↓↓↓

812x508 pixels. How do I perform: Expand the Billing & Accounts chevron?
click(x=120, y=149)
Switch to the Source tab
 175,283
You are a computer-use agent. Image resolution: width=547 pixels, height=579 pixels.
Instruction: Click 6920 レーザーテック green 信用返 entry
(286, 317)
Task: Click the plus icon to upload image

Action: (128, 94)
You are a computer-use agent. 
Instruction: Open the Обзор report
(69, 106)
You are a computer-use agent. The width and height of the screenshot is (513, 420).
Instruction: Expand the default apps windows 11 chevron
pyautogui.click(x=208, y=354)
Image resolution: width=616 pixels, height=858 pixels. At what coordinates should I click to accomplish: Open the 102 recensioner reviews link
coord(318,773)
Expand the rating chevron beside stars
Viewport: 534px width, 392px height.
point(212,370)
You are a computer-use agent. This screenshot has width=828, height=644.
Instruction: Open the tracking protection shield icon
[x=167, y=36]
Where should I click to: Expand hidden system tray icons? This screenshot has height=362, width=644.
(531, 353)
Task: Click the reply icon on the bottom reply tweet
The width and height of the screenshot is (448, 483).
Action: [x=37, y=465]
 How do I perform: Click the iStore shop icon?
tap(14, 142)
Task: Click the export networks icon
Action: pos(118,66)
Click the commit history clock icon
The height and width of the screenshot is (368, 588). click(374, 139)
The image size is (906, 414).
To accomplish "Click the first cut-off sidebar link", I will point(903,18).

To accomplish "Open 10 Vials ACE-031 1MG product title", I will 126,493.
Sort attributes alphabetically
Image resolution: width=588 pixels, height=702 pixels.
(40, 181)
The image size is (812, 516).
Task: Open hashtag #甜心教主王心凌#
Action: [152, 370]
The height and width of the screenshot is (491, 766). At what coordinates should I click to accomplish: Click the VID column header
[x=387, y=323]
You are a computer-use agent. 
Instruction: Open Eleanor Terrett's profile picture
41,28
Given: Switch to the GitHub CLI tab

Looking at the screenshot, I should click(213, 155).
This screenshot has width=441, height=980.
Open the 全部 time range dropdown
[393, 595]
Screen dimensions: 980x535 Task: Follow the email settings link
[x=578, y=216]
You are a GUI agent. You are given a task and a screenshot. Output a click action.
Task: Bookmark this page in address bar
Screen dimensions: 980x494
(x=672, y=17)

↑↑↑

Exercise goal: Exactly as given, please retype all the entries.

Result of this exercise:
812x508 pixels. How do I perform: Expand the Billing & Accounts chevron?
click(x=120, y=149)
Switch to the Source tab
 175,283
You are a computer-use agent. Image resolution: width=547 pixels, height=579 pixels.
Instruction: Click 6920 レーザーテック green 信用返 entry
(286, 317)
Task: Click the plus icon to upload image

Action: (128, 94)
You are a computer-use agent. 
Instruction: Open the Обзор report
(69, 106)
You are a computer-use agent. The width and height of the screenshot is (513, 420).
Instruction: Expand the default apps windows 11 chevron
pyautogui.click(x=208, y=354)
Image resolution: width=616 pixels, height=858 pixels. At what coordinates should I click to accomplish: Open the 102 recensioner reviews link
coord(318,773)
Expand the rating chevron beside stars
Viewport: 534px width, 392px height.
point(212,370)
You are a computer-use agent. This screenshot has width=828, height=644.
Instruction: Open the tracking protection shield icon
[x=167, y=36]
Where should I click to: Expand hidden system tray icons? This screenshot has height=362, width=644.
(531, 353)
Task: Click the reply icon on the bottom reply tweet
The width and height of the screenshot is (448, 483).
Action: [x=37, y=465]
 How do I perform: Click the iStore shop icon?
tap(14, 142)
Task: Click the export networks icon
Action: pos(118,66)
Click the commit history clock icon
The height and width of the screenshot is (368, 588). click(374, 139)
The image size is (906, 414).
To accomplish "Click the first cut-off sidebar link", I will point(903,18).

To accomplish "Open 10 Vials ACE-031 1MG product title", I will 126,493.
Sort attributes alphabetically
Image resolution: width=588 pixels, height=702 pixels.
(40, 181)
The image size is (812, 516).
Task: Open hashtag #甜心教主王心凌#
Action: [152, 370]
The height and width of the screenshot is (491, 766). At what coordinates should I click to accomplish: Click the VID column header
[x=387, y=323]
You are a computer-use agent. 
Instruction: Open Eleanor Terrett's profile picture
41,28
Given: Switch to the GitHub CLI tab

Looking at the screenshot, I should click(213, 155).
This screenshot has width=441, height=980.
Open the 全部 time range dropdown
[393, 595]
Screen dimensions: 980x535 Task: Follow the email settings link
[x=578, y=216]
You are a GUI agent. You are given a task and a screenshot. Output a click action.
Task: Bookmark this page in address bar
Screen dimensions: 980x494
(x=672, y=17)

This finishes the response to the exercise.